American LNG producers have stepped in to fill the gap left by Russia’s Gazprom.
As Russia attacks Ukraine, a clear victor is emerging in the energy landscape where commercial alliances have been forged far away from the cries of Ukrainian people suffering the ravages of the war.
Multibillion-dollar oil and gas companies backed by powerful hedge funds and private equities in the United States are poised to book a windfall as they become Europe’s primary natural gas suppliers.
Companies such as Cheniere Energy, Range Resources, Berkshire Hathaway, Japanese-owned Mitsui, and little-known Gail Global - a subsidiary of the Indian government - are among those at the forefront of liquefied natural gas (LNG) trade.
LNG is the super-chilled liquid form of natural gas. Natural gas volume shrinks 600 times when turned into liquid, making it economically viable to ship large vessels over long distances.
In 2021, the US became the single largest LNG supplier to the 27-member European Union and the United Kingdom. Then in January, it accounted for more than half of the LNG imported into Europe.
All about incentives
American companies involved in various stages of the LNG supply chain - gas production, transportation to the ports, storage and liquefaction process - have increased supply to the EU and UK markets because of the higher prices there.
An international price benchmark, the Dutch gas spot futures, averaged $28.52 per million British thermal units (MMBtu) between September 2021 and February 2022. The average price throughout 2020 was $3.28 per MMBtu, according to the US Energy Information Administration (EIA).
The gains made by LNG terminal operators and exporters can be gauged from their price. In December 2021, the average price at the US export terminals was $9.26 per MMBtu in December 2021, compared to $6.14 per MMBtu in December 2020, as per the US Department of Energy data.
Europe imports one-third of its gas from Russia, mainly via a network of pipelines. As the fighting in Ukraine escalates, there are concerns about the interruption in Russian gas, which many European consumers rely on to heat their homes.
Any reduction in supplies from Russia will benefit LNG exporters in the US, which has become the largest producer of natural gas on the back of newer drilling techniques that pump hydrocarbons out of hard-to-crack shale formations.

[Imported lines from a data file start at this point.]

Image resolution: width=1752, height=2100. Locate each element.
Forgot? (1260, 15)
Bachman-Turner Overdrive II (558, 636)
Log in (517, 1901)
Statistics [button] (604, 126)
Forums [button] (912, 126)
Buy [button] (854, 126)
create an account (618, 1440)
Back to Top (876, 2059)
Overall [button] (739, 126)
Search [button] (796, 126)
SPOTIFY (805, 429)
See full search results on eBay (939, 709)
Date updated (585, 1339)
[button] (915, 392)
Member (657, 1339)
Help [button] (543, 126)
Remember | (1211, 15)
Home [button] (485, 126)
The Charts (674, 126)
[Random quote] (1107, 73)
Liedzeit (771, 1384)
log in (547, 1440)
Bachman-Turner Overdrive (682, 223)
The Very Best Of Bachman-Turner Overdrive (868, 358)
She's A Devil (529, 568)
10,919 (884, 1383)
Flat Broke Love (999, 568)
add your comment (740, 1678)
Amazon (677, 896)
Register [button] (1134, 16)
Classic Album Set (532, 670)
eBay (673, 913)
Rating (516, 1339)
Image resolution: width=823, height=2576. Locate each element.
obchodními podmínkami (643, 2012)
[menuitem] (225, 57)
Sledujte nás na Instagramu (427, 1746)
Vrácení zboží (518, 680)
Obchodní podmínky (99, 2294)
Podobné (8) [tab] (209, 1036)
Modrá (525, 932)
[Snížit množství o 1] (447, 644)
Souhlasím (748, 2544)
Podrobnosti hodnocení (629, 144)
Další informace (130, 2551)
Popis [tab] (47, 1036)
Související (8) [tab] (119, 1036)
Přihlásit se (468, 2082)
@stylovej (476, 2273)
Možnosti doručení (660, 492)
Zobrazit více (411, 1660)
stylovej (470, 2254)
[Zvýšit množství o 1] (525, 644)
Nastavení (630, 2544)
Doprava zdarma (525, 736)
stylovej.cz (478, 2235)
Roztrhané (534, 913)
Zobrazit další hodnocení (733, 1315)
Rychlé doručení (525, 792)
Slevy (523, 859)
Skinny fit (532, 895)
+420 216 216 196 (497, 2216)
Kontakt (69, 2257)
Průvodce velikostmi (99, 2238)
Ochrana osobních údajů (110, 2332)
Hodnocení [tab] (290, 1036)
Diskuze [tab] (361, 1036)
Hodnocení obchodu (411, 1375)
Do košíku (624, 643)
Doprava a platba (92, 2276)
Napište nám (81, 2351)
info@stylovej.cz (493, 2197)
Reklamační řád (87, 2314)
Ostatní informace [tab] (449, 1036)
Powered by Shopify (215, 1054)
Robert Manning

In a conference call with analysts on February 24, Cheniere’s CEO Jack Fusco was asked to comment on the situation in Eastern Europe.
“I mean, it’s tragic what’s going in Eastern Europe,” he said.
“But if anything, these high prices, the volatility drive even more energy security and long-term contracting. So I would say that the fact that there’s a scarcity of LNG these days is driving more and more conversation on how to increase our infrastructure and secure monthly contracts for our European customers.”
Cheniere Energy is the largest LNG producer in the US. It owns the Sabine Pass export terminal in Louisiana and Christie Corpus in Texas - the terminals from where most LNG was exported.
The Sabine Pass terminal alone has a regasification capacity of 4 billion cubic feet (Bcf) per day - that is equal to Pakistan’s entire gas output.
Like other LNG suppliers, Cheniere Energy sells most of the gas under long-term (10-15 year) contracts, which have a fixed price. But in recent months, suppliers have diverted cargo to Europe, where prices are at a record high.
A Russian roulette
So far, there’s no indication that Russia has breached gas contracts with EU member states.
But a year-on-year comparison shows that Gazprom, the Russian oil and gas monopoly, strictly sticks to the contractual volumes and does not use the pipelines to pump extra supply that European consumers desperately need.
Gazprom has also dragged its feet in replenishing underground gas storage tanks that it maintains in Europe. A decline in these tanks is one of the key reasons behind the shortages, which hit European consumers late last year.
Extremely cold weather and an unexpected surge in factory demand as economies opened up after long pandemic-induced lockdowns also jacked up demand and price.
So far the US and EU have not imposed direct sanctions that undermine Russian gas infrastructure. But Russian supply could stop if Gazprom is unable to receive payments following the expulsion of certain Russian banks from the SWIFT international payment system.
Any reduction in the Russian gas supply will mean more LNG imports from the US.
“American natural gas and oil producers have a critical role to play in supporting our European allies with access to a stable supply of reliable and affordable energy,” said Mike Sommers, the CEO of American Petroleum Institute, in a statement.
While Cheniere Energy is at the forefront of US LNG exports, there are a few other players that haven’t come into the limelight such as ST Cove Point, a subsidiary of Japan’s Sumitomo Corporation.
And it’s not just the companies that process and export LNG that stand to gain when demand for the fuel surges. Terminal operators such as Berkshire Hathaway’s energy arm BHE GT&S, which has a stake in Cove Point terminal in Maryland, will see a rise in revenue as they process more gas.